在海上,船医往往是最受船员们尊敬的,就连船长也要让他三分。医生往往都有着很高的文化水平,不仅如此他们常常在陆地上兼任治安官的职业,通常还会和教会与总督扯上关系,当然最为重要的还是全体船员的生命掌握在他手上,所以令人畏惧。
曾经就有一位商船船长因为一些作为惹到了医生,结果医生宣布“罢工”,全体船员以及船长跪求医生留下,并附上礼物,这才使他回心转意。
医生的棉球突然使劲向我的小腿上的皮肉上狠狠的蹭过去,立刻感觉到自己一阵撕裂般的肉疼。
【tssssssss…】
【别动,小子!忍着点,按照我们的行话,只用看到“鲜红的组织”才算清理完毕。】
这让我想起来自己在军校时,曾经听到那些老教授们说自己当时在战斗时受伤后,在手术室里经历的地狱般的折磨。

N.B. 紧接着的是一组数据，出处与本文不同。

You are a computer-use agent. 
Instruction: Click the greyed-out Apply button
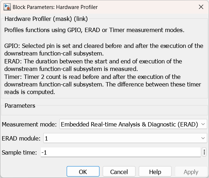coord(191,172)
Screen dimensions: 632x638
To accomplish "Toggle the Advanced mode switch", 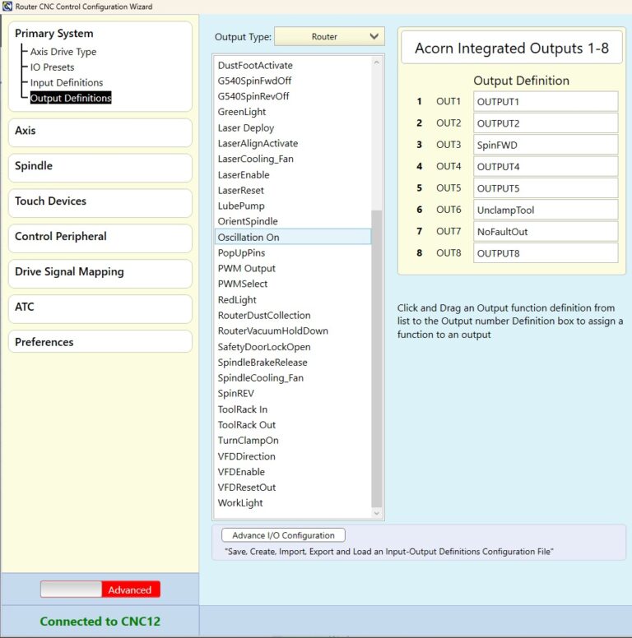I will (x=100, y=589).
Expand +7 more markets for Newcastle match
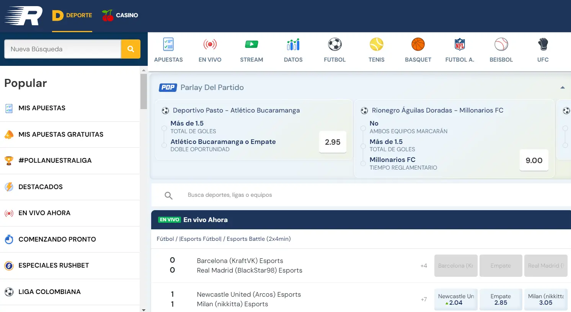Screen dimensions: 571x312 [x=424, y=299]
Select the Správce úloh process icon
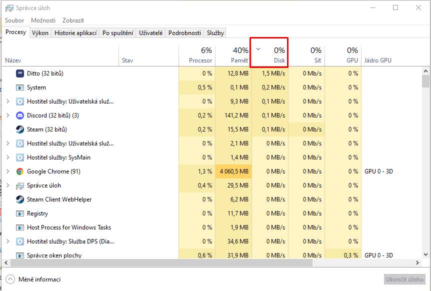The image size is (431, 291). (x=20, y=186)
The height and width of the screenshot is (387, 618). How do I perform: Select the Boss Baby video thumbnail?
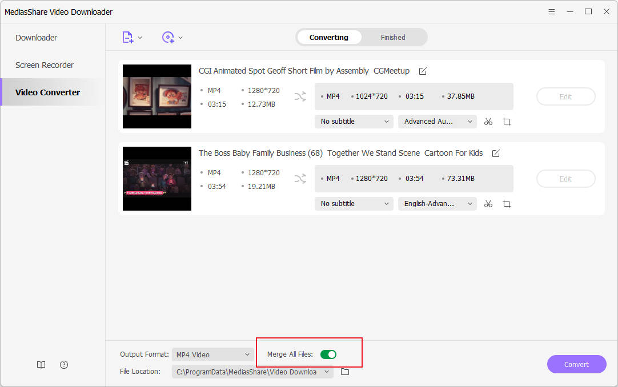point(157,179)
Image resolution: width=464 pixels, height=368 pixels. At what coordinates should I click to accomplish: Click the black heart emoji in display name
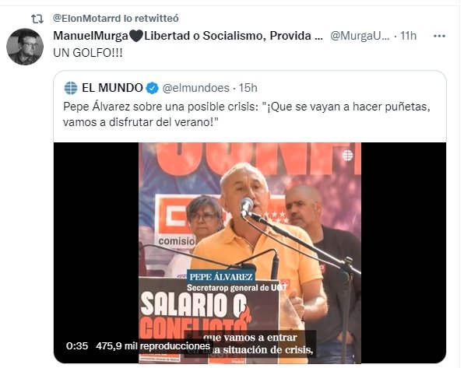[136, 37]
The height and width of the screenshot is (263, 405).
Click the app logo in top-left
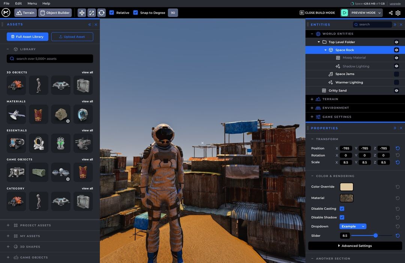[6, 12]
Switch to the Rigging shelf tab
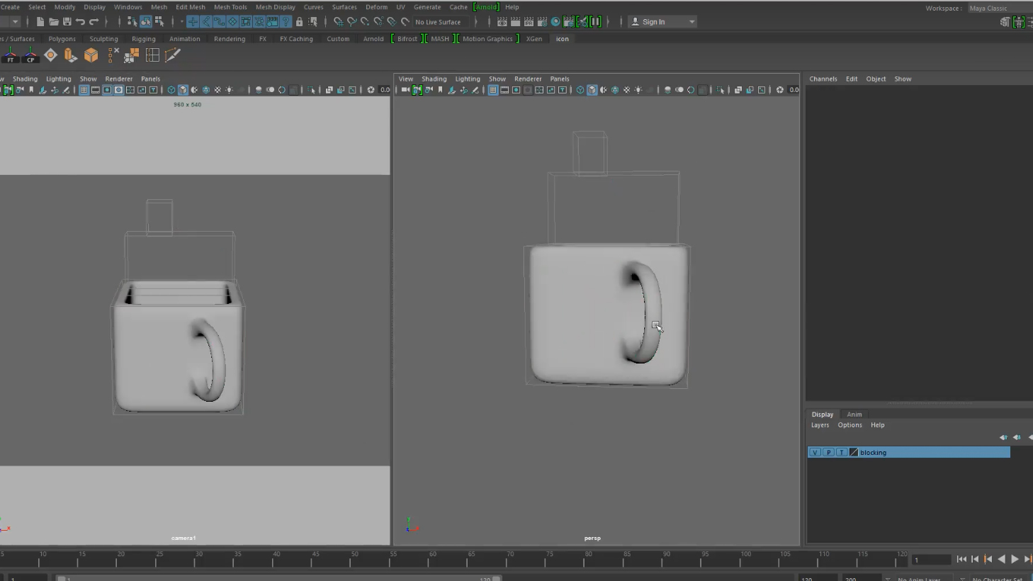 143,39
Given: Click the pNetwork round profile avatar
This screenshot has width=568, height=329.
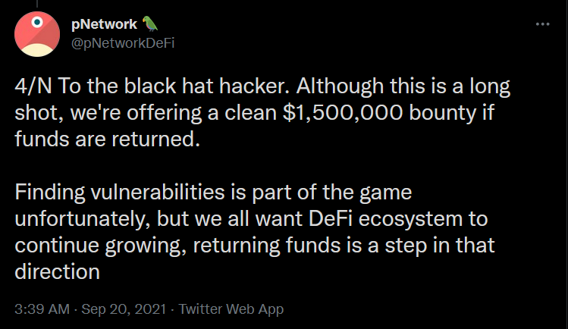Looking at the screenshot, I should 37,33.
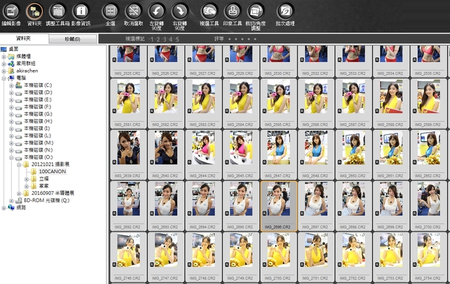Set 複選標記 mark number 3
Viewport: 450px width, 284px height.
click(164, 39)
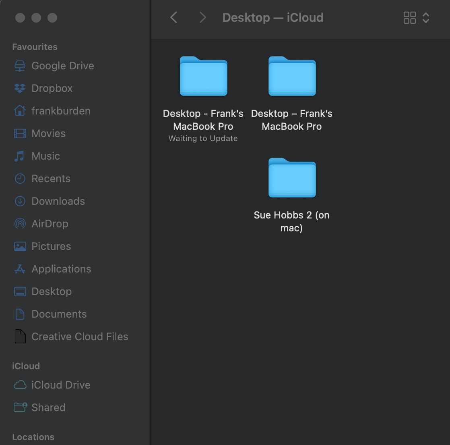Select the folder marked Waiting to Update

[203, 77]
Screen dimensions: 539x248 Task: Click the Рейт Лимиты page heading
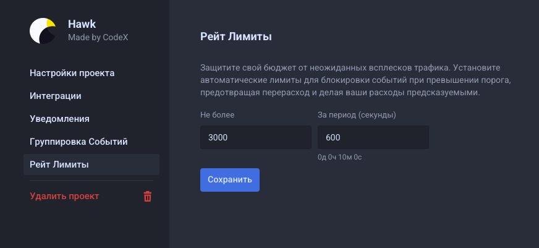236,36
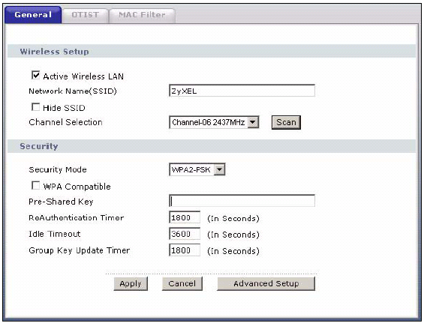The image size is (424, 323).
Task: Open the Channel Selection dropdown
Action: click(214, 122)
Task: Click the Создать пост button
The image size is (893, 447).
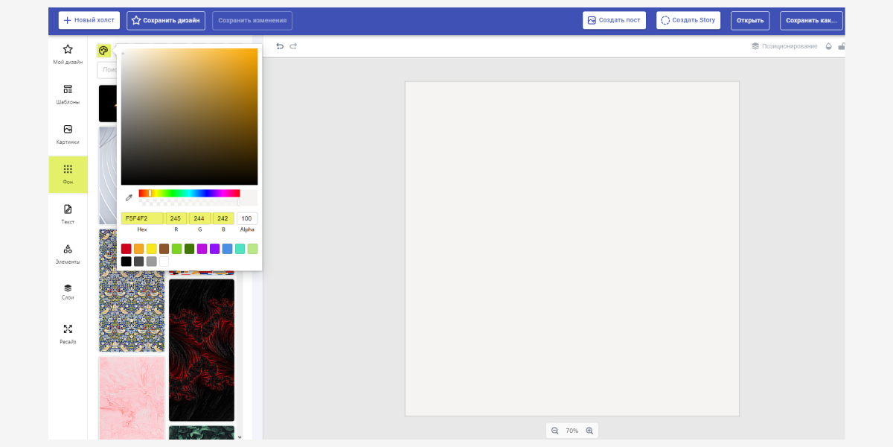Action: click(x=614, y=20)
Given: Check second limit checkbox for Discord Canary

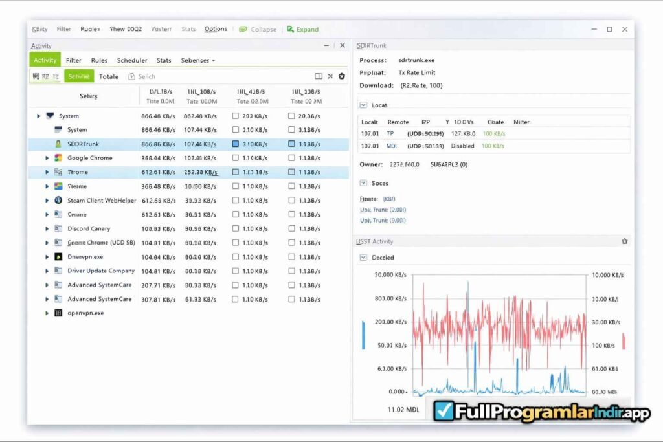Looking at the screenshot, I should 291,228.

医生的清理(折磨)终于结束了,拿出绑带把小腿缠起来。
【好了,以后再受伤一定要及时找船医,拖久了你就变成残废了,小士兵。】
我站起来,回复他说到。
【抱歉,医生,我真的不是士兵,您一直认错人了。】
我戴上帽子,从他身边走过,径直去打开那道房门。医生则是侧脸疑惑地看着我,“这家伙难道不是海军?”
………………………
进入房间内部,看到一个人低着头坐在凳子上,绿色的头发遮住了他的眼睛,从他全身绑着的绷带之间的缝隙处可以看到那十分细腻白皙的皮肤,感觉就像小孩子一样细腻。
【伙计……,能抬下头吗?】我问到。
这人抬起头来,使我看到一张熟悉的不能再熟悉的脸。